A call for help was posted by Pastor Jay Dearman, who runs the www.churchofthe.net site, to the Joomla! Open Source community forum five days ago. (www.joomla.org)
"There are people posting desperate messages for help in different places all over the Internet, on news sites, and on missing persons' registers," Pastor Dearman said. "We need a centralized registry and we need it fast."
As a result the international consortium was quickly formed under the leadership of Peter Koch of Switzerland.
"We've been working around the clock to combine missing persons' databases from organizations such as msnbc.com, CNN and others," Peter says.
"Even before the website was finished we were receiving messages from families who have been reunited as a result of what we've been able to do."

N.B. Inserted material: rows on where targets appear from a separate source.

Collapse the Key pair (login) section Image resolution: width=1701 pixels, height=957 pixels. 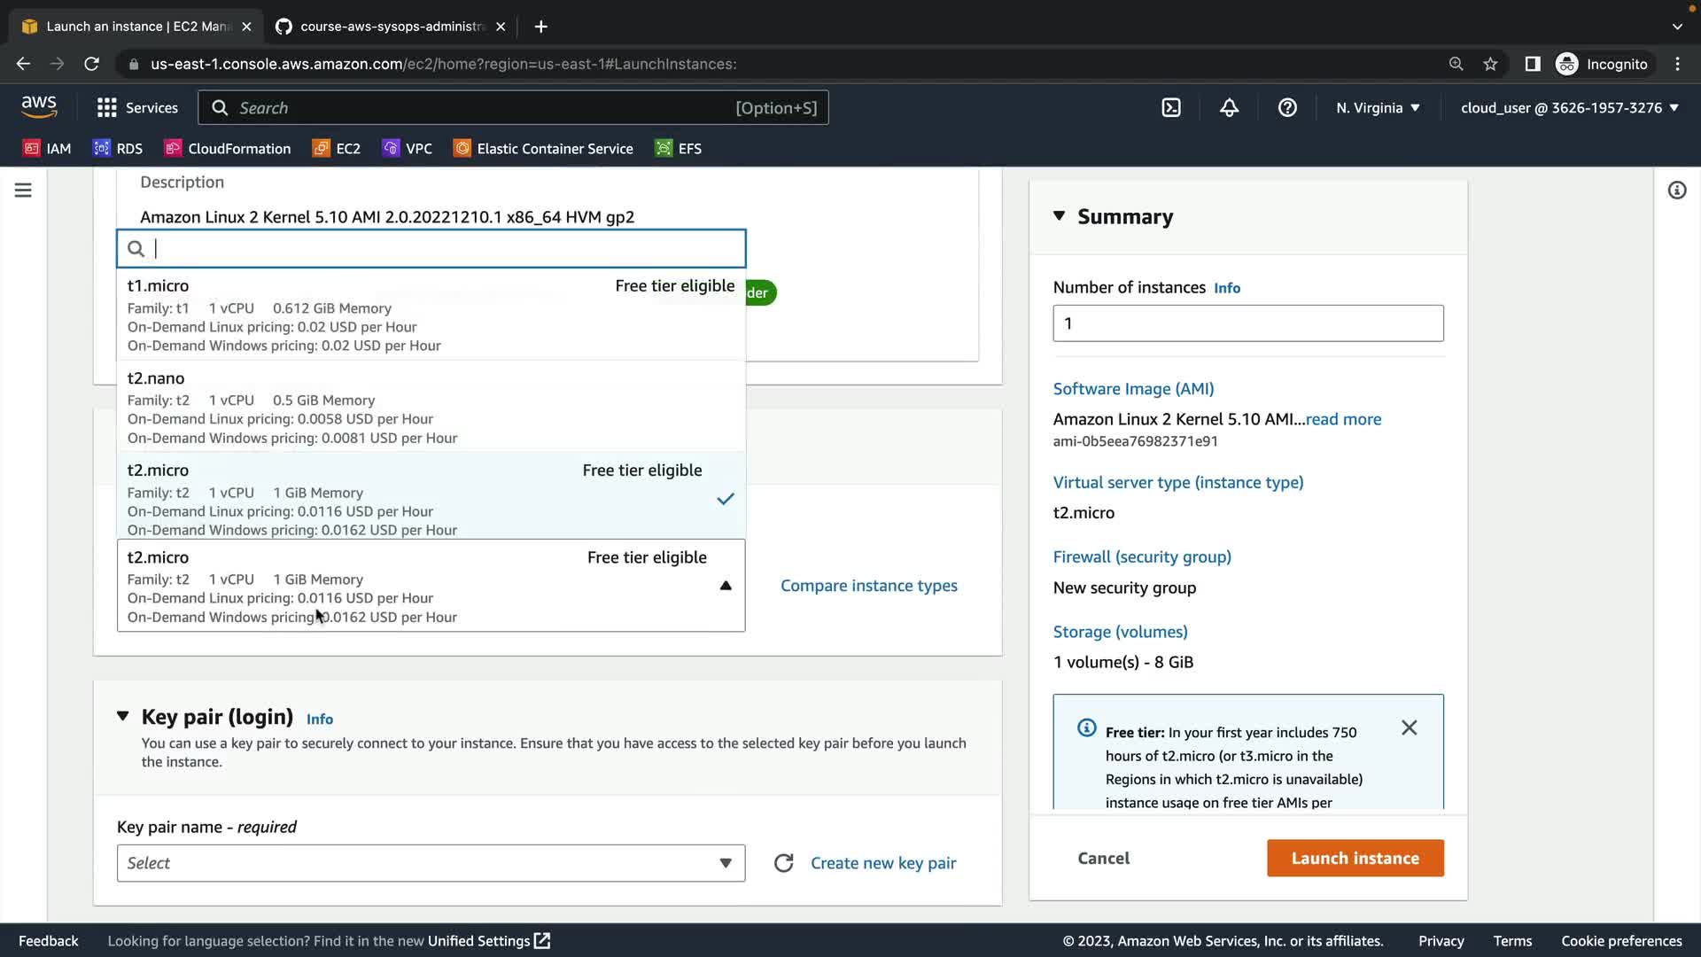pos(123,716)
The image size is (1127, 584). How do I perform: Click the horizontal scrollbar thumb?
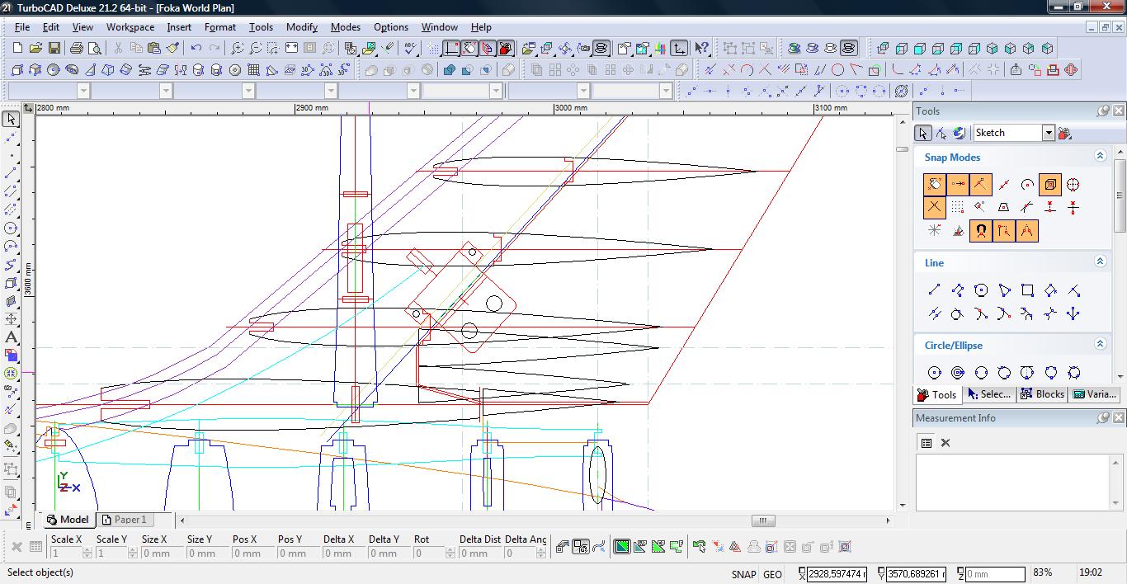(x=762, y=520)
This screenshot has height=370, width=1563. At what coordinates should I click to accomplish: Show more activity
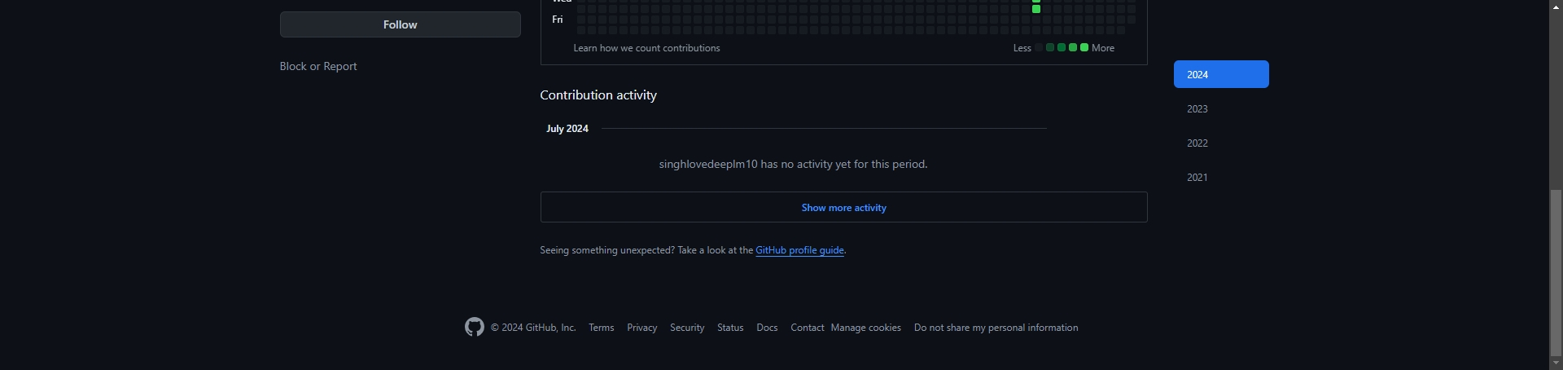(843, 207)
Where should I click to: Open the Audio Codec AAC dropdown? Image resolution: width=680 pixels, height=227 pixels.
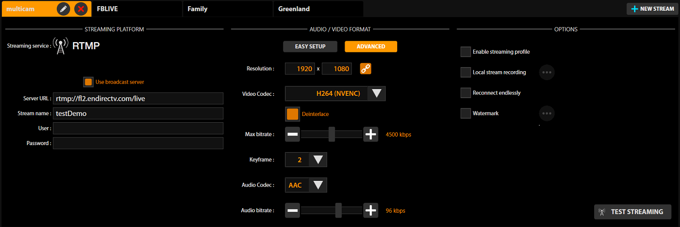[x=306, y=185]
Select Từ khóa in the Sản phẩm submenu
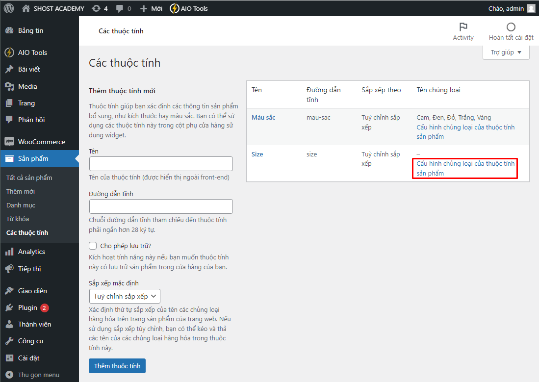539x382 pixels. (19, 219)
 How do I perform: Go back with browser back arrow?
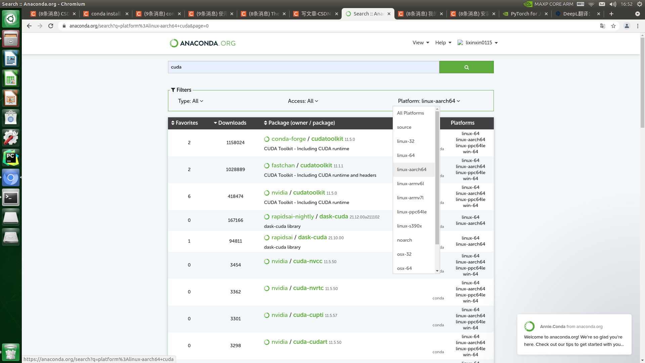pyautogui.click(x=29, y=26)
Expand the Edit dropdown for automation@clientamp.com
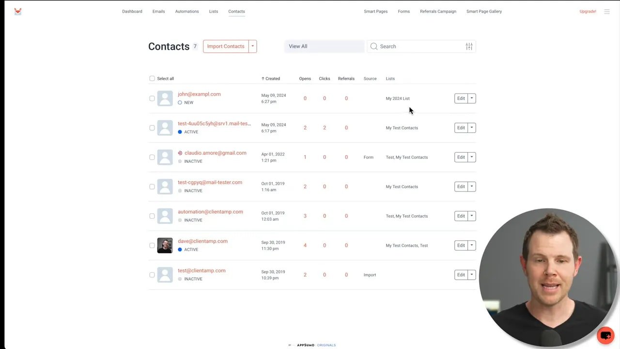Viewport: 620px width, 349px height. point(471,216)
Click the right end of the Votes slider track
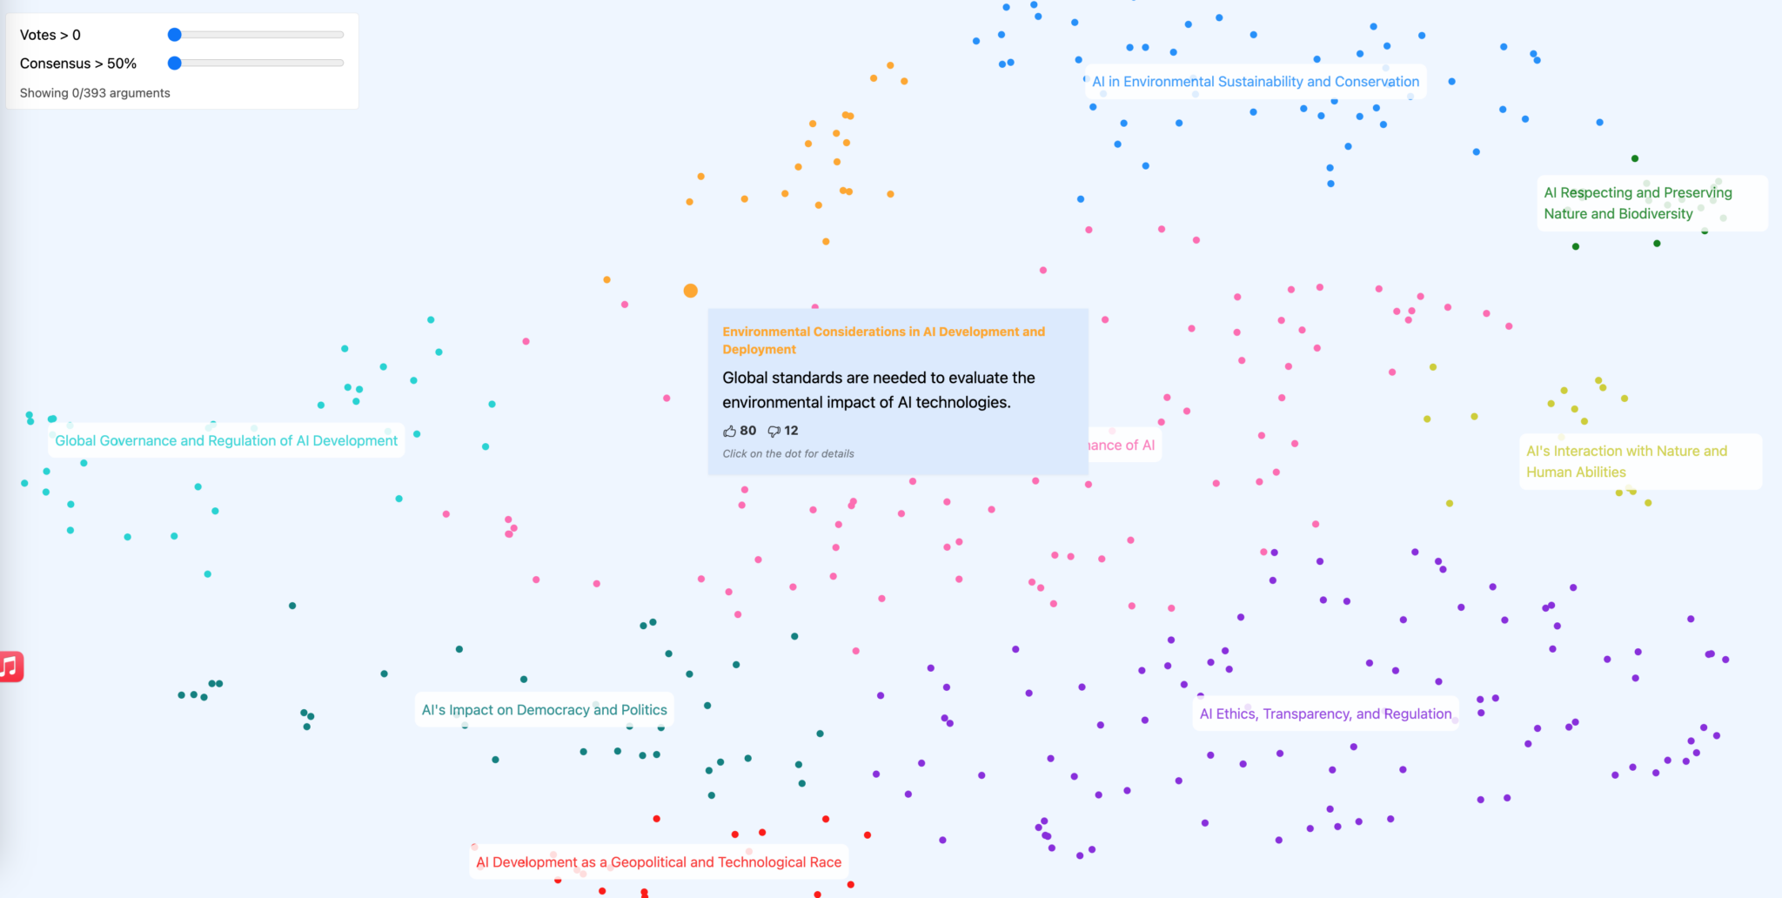1782x898 pixels. 341,35
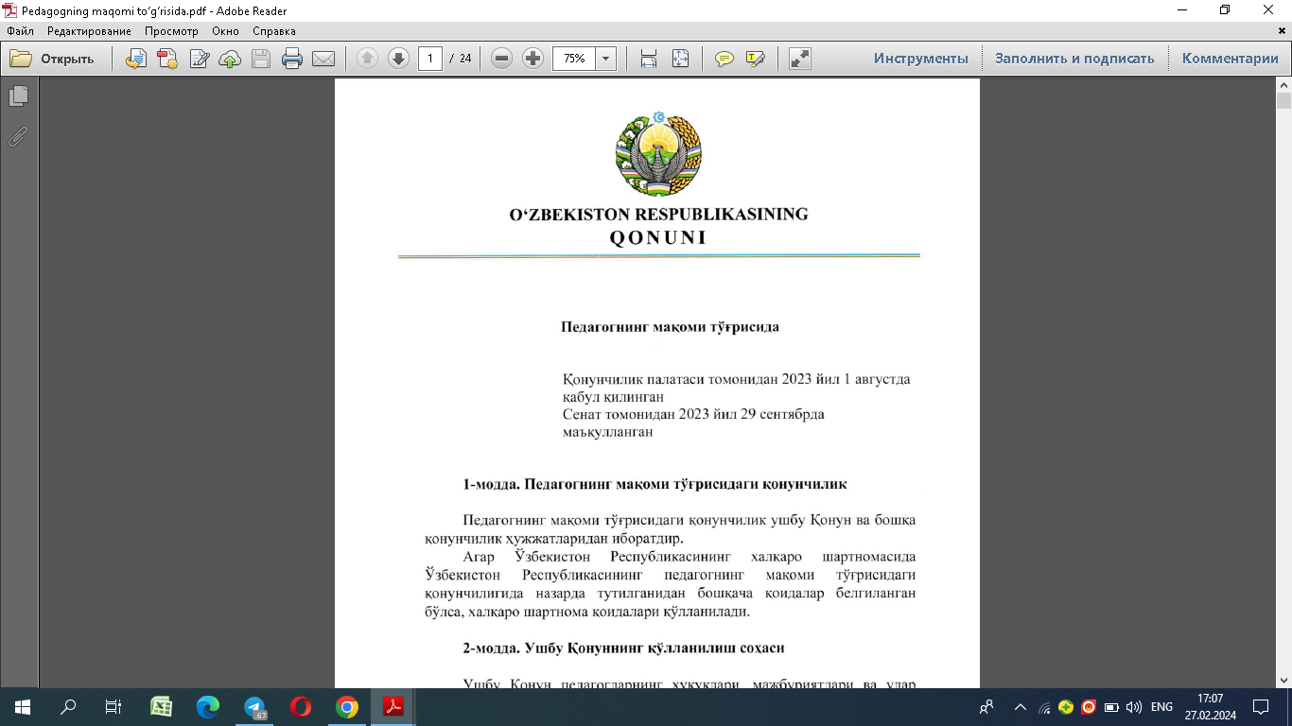Viewport: 1292px width, 726px height.
Task: Zoom in with the plus button
Action: tap(533, 59)
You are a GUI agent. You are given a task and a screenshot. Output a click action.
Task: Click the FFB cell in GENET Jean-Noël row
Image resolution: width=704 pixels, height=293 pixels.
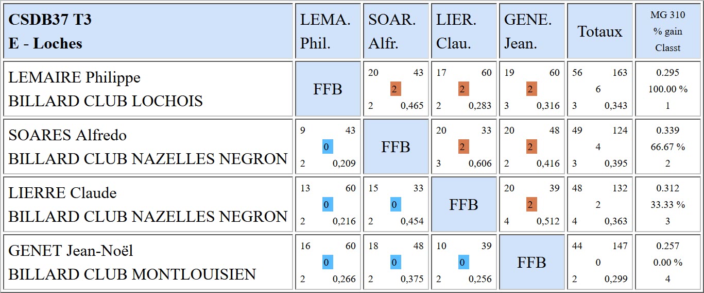click(531, 263)
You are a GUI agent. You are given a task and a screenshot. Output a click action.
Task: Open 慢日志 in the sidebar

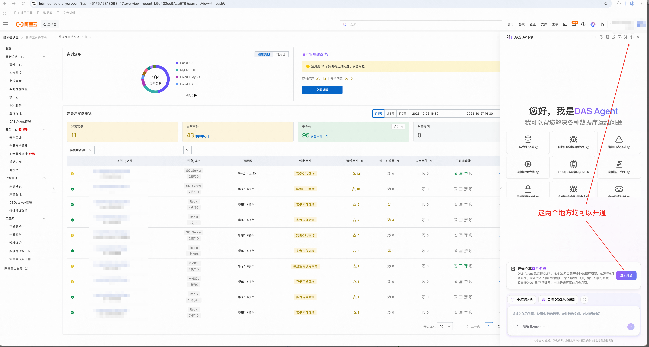click(x=14, y=97)
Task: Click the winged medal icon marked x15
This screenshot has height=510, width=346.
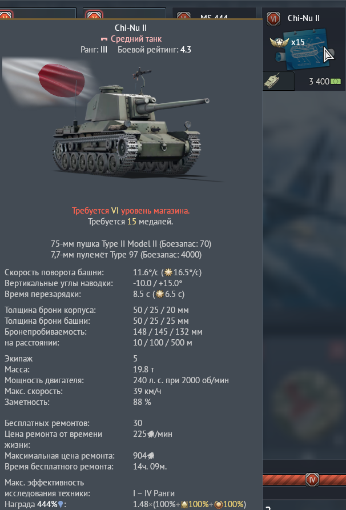Action: click(279, 42)
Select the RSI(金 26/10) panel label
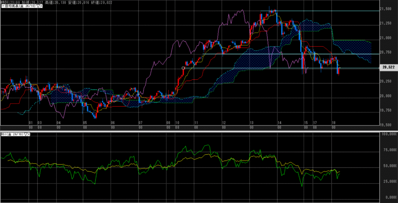The image size is (398, 203). (12, 134)
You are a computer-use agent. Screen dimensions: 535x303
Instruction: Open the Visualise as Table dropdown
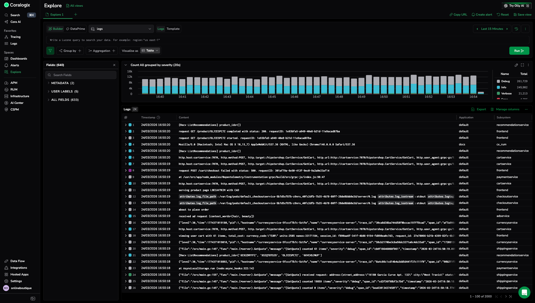pos(150,51)
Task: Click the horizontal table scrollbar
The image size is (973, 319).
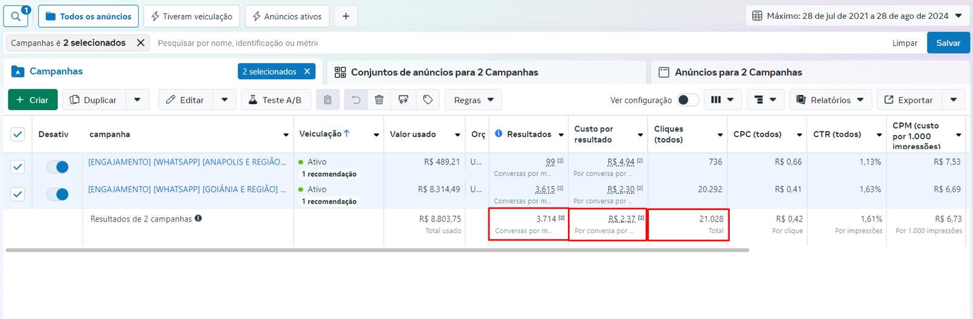Action: click(377, 250)
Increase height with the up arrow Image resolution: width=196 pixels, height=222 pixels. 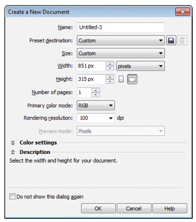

In the first 24 hours more than 500 people visited the site, even though it was still under development, and by the time it launched twelve families had made contact with each other for the first time since the hurricane struck.
Now into their sixth day the team is working up to 20 hours a day and is still going, all with no financial reward. They have taken leave of their jobs for as long as it takes to provide the service.
What separates www.disastersearch.org from other similar websites, is its attempt to provide assistance at all levels.
On www.disastersearch.org people can register notifications that they are looking for others and displaced people can let friends and family know where they are. The database is searchable and can be accessed either via the Internet or by WAP over mobile phones.
There is a database for evacuee centers which enables people to locate shelters and which provides a means for shelters to announce their spare capacity and seek assistance as needed.
Other features of the web site include a private section designed for triage personnel.
"People have lost their medical records and we are seeing situations where triage doctors are prescribing medication with no way of alerting other medical personnel of the treatment," says Peter.
"We saw a need for temporary records which could only be accessed by medical staff, so we created it."
With downloadable government aid forms, a volunteer register, morgue listings, and a job placement registry, www.disastersearch.org is providing help to people who so desperately need it.
In just five days, working around the clock and using only open source code, this international team has created a resource to be used in any disaster event.